• Description of the task
Your reply should contain every record, restated word for word.

Stored items:
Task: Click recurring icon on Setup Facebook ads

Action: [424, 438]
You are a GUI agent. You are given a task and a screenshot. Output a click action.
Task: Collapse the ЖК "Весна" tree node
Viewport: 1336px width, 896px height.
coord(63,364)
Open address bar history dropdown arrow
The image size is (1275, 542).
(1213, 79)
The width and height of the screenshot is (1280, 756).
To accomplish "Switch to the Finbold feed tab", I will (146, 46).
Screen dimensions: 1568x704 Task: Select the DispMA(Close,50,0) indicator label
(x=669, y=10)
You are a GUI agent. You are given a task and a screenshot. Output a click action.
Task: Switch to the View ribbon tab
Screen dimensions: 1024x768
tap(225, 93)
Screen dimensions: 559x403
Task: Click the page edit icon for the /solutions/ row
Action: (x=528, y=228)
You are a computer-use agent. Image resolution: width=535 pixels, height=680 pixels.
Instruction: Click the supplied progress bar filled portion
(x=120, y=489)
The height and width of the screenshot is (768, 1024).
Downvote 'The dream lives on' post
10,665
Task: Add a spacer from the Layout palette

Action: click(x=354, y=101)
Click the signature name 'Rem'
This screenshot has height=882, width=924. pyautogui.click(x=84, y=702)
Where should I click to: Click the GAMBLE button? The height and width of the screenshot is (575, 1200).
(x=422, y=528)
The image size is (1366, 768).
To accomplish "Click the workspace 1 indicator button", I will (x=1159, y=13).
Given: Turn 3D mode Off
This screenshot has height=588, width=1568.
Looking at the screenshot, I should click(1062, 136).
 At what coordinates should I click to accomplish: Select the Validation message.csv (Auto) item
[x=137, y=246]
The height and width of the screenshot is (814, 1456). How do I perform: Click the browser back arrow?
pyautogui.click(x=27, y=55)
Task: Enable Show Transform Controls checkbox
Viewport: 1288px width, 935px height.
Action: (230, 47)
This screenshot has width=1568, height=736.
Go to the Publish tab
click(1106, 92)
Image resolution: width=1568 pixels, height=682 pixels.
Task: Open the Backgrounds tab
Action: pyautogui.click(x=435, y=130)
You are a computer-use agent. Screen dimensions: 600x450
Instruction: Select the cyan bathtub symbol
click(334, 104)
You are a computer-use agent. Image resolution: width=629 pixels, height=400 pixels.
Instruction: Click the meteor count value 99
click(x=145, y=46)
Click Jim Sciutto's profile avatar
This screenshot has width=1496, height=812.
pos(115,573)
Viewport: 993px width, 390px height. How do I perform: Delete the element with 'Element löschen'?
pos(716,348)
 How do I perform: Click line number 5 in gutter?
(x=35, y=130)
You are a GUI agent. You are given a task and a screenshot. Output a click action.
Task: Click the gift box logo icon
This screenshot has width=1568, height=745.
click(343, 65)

• Response area
Task: Click recurring icon on Setup Facebook ads

Action: [424, 438]
You are a GUI agent. You are given a task and a screenshot. Output a click action.
Task: Collapse the ЖК "Весна" tree node
Viewport: 1336px width, 896px height.
coord(63,364)
Open address bar history dropdown arrow
The image size is (1275, 542).
(1213, 79)
The width and height of the screenshot is (1280, 756).
To accomplish "Switch to the Finbold feed tab", I will (146, 46).
Screen dimensions: 1568x704 Task: Select the DispMA(Close,50,0) indicator label
(x=669, y=10)
You are a GUI agent. You are given a task and a screenshot. Output a click action.
Task: Switch to the View ribbon tab
Screen dimensions: 1024x768
tap(225, 93)
Screen dimensions: 559x403
Task: Click the page edit icon for the /solutions/ row
Action: (x=528, y=228)
You are a computer-use agent. Image resolution: width=535 pixels, height=680 pixels.
Instruction: Click the supplied progress bar filled portion
(x=120, y=489)
The height and width of the screenshot is (768, 1024).
Downvote 'The dream lives on' post
10,665
Task: Add a spacer from the Layout palette

Action: click(x=354, y=101)
Click the signature name 'Rem'
This screenshot has height=882, width=924. pyautogui.click(x=84, y=702)
Where should I click to: Click the GAMBLE button? The height and width of the screenshot is (575, 1200).
(x=422, y=528)
The image size is (1366, 768).
To accomplish "Click the workspace 1 indicator button", I will (x=1159, y=13).
Given: Turn 3D mode Off
This screenshot has height=588, width=1568.
Looking at the screenshot, I should click(1062, 136).
 At what coordinates should I click to accomplish: Select the Validation message.csv (Auto) item
[x=137, y=246]
The height and width of the screenshot is (814, 1456). How do I perform: Click the browser back arrow?
pyautogui.click(x=27, y=55)
Task: Enable Show Transform Controls checkbox
Viewport: 1288px width, 935px height.
Action: (230, 47)
This screenshot has width=1568, height=736.
Go to the Publish tab
click(1106, 92)
Image resolution: width=1568 pixels, height=682 pixels.
Task: Open the Backgrounds tab
Action: pyautogui.click(x=435, y=130)
You are a computer-use agent. Screen dimensions: 600x450
Instruction: Select the cyan bathtub symbol
click(334, 104)
You are a computer-use agent. Image resolution: width=629 pixels, height=400 pixels.
Instruction: Click the meteor count value 99
click(x=145, y=46)
Click Jim Sciutto's profile avatar
This screenshot has width=1496, height=812.
pos(115,573)
Viewport: 993px width, 390px height. How do I perform: Delete the element with 'Element löschen'?
pos(716,348)
 How do I perform: Click line number 5 in gutter?
(x=35, y=130)
You are a GUI agent. You are given a task and a screenshot. Output a click action.
Task: Click the gift box logo icon
This screenshot has width=1568, height=745.
click(343, 65)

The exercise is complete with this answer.